Por aquella bohemia catacumba, pasaron en aquel tiempo decenas de figuras artísticas tan prestigiosas como Diego Rivera, Borges, José Bergamín o Edgar Neville y sería inmortalizada por el pintor José Gutiérrez Solana en un cuadro que el propio Gómez de la Serna donaría al Estado y que actualmente puede contemplarse en el Museo Reina Sofía. En esta evocación a modo de tributo sería la última vez que el escritor entraría en aquel café que desapareció al año siguiente, en 1950. La mesa presidencial de mármol que había en Pombo se conserva en el Museo del Romanticismo de Madrid gracias a la iniciativa del que fue su director Mariano Rodríguez de Rivas.

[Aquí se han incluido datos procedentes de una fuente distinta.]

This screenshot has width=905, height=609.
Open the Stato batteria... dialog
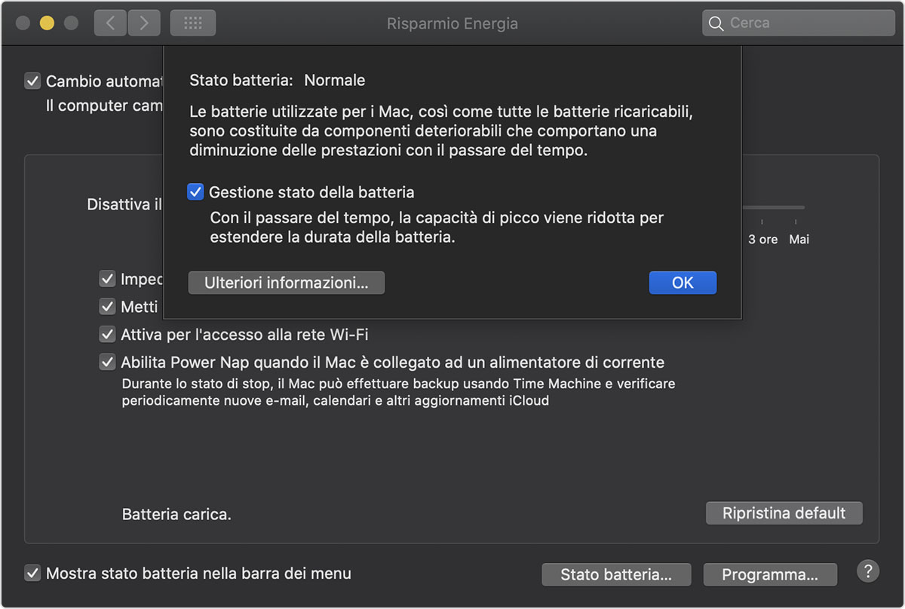coord(616,574)
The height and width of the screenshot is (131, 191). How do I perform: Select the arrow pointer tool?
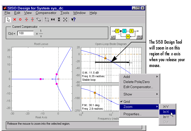tap(8, 19)
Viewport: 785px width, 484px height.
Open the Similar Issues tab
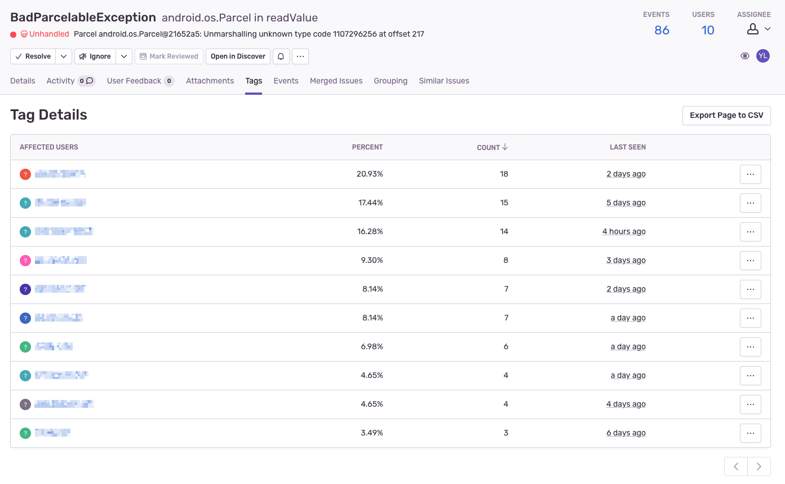click(x=443, y=81)
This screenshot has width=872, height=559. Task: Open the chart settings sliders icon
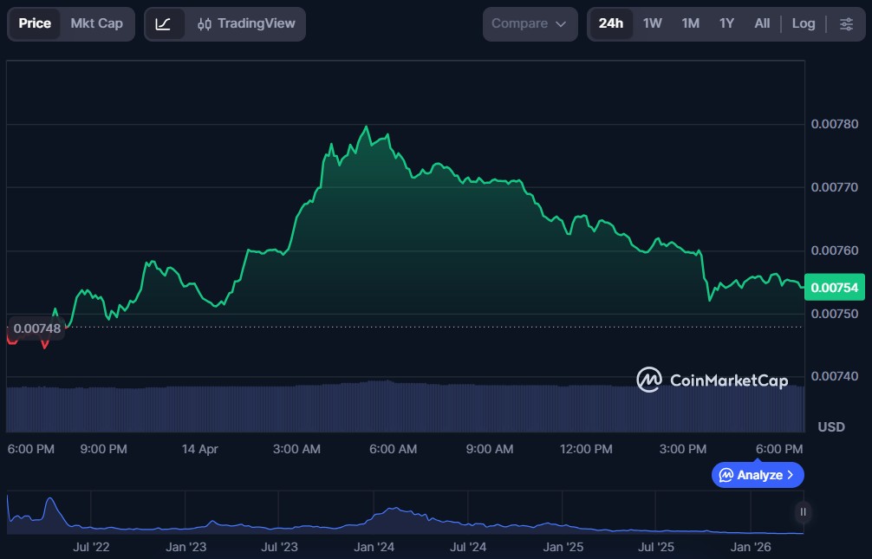[x=846, y=23]
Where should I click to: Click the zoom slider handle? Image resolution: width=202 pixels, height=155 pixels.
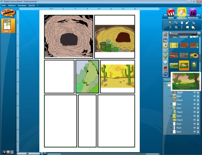pyautogui.click(x=27, y=153)
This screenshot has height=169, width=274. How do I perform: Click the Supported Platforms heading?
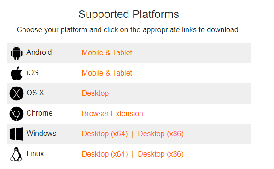[x=128, y=14]
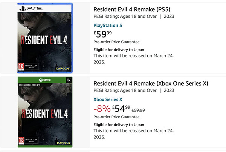
Task: Click the Capcom logo on the Xbox cover
Action: (x=62, y=143)
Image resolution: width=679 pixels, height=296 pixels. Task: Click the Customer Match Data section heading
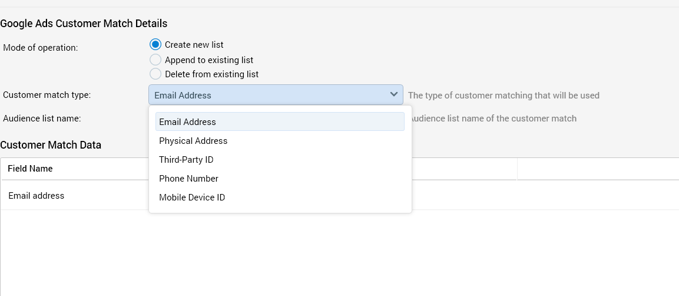click(x=51, y=145)
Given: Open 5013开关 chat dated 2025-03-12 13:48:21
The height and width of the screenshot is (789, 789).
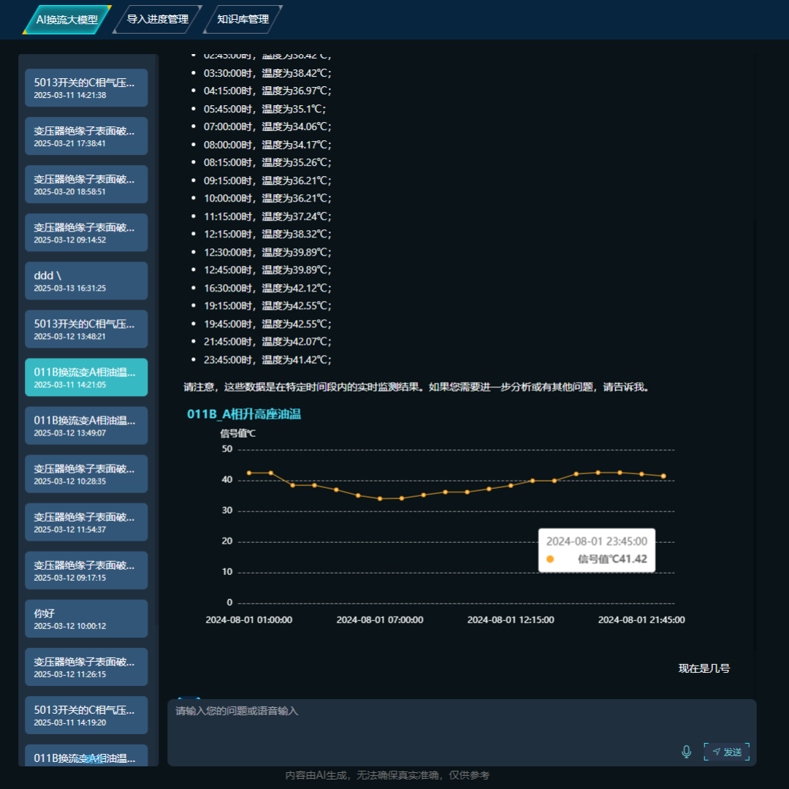Looking at the screenshot, I should click(x=86, y=329).
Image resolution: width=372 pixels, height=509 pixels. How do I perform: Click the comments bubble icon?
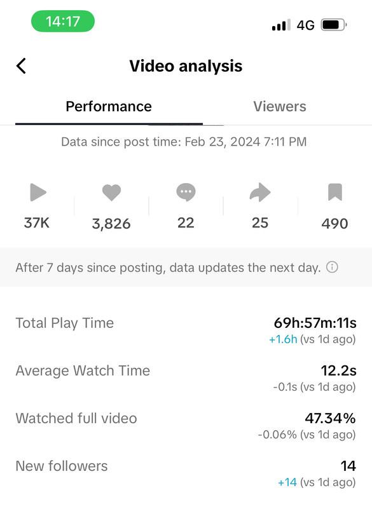point(186,192)
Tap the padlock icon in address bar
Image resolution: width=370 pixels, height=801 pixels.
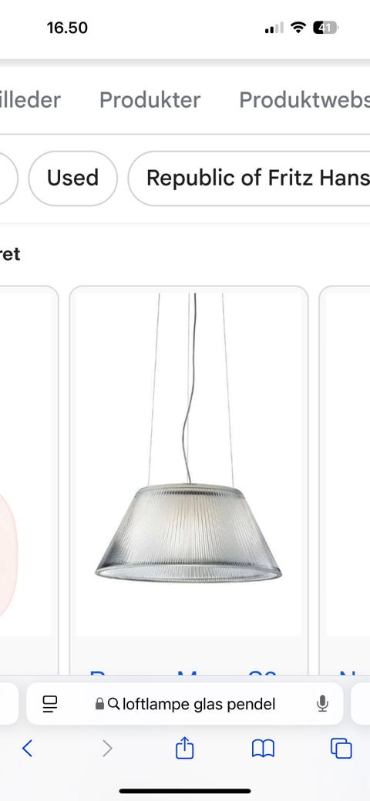[99, 705]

Otra de las actividades programadas en aquella exclusiva y postrera visita fue la de descubrir una placa en la casa natal de Ramón en la calle de Las Rejas número 7 que después sería rebautizada como Guillermo de Rolland. También fue recibido por el entonces Jefe del Estado Francisco Franco en El Pardo, intervino en Radio Madrid y acudió a firmar ejemplares de sus obras a la Feria del Libro pues hacía poco tiempo que había publicado Automoribundia, su propia biografía considerada una de sus mejores obras. Su alabanza pública al general Juan Domingo Perón le cerraría algunas puertas de regreso a ArgentinaFísicamente muy deteriorado y gravemente enfermo, Gómez de la Serna murió en enero de 1963 en Buenos Aires siendo trasladado el día 23 a Madrid donde fue enterrado en el Pabellón de Hombres Ilustres de la Sacramental de San Justo en la misma tumba que Mariano José de Larra



A excepción de algunas reediciones y homenajes de admiradores, ya en su última época y sobre todo a partir de su desaparición, su magnífico legado fue injustamente condenado a un ingrato ostracismo. RAMóN, pieza inseparable de nuestro acervo cultural, debería ser materia obligatoria en todas las escuelas y universidades y, su figura, honrada como el sabio que fue y perpetuada como miembro imprescindible de las Letras Españolas. Una manera apropiada de empezar a recordarlo sería poniendo en práctica una de sus afinadas greguerías: «el libro es el salvavidas de la soledad» pues, gracias a los suyos, podemos mitigar el tedio y, además, enriquecer enormemente nuestro espíritu.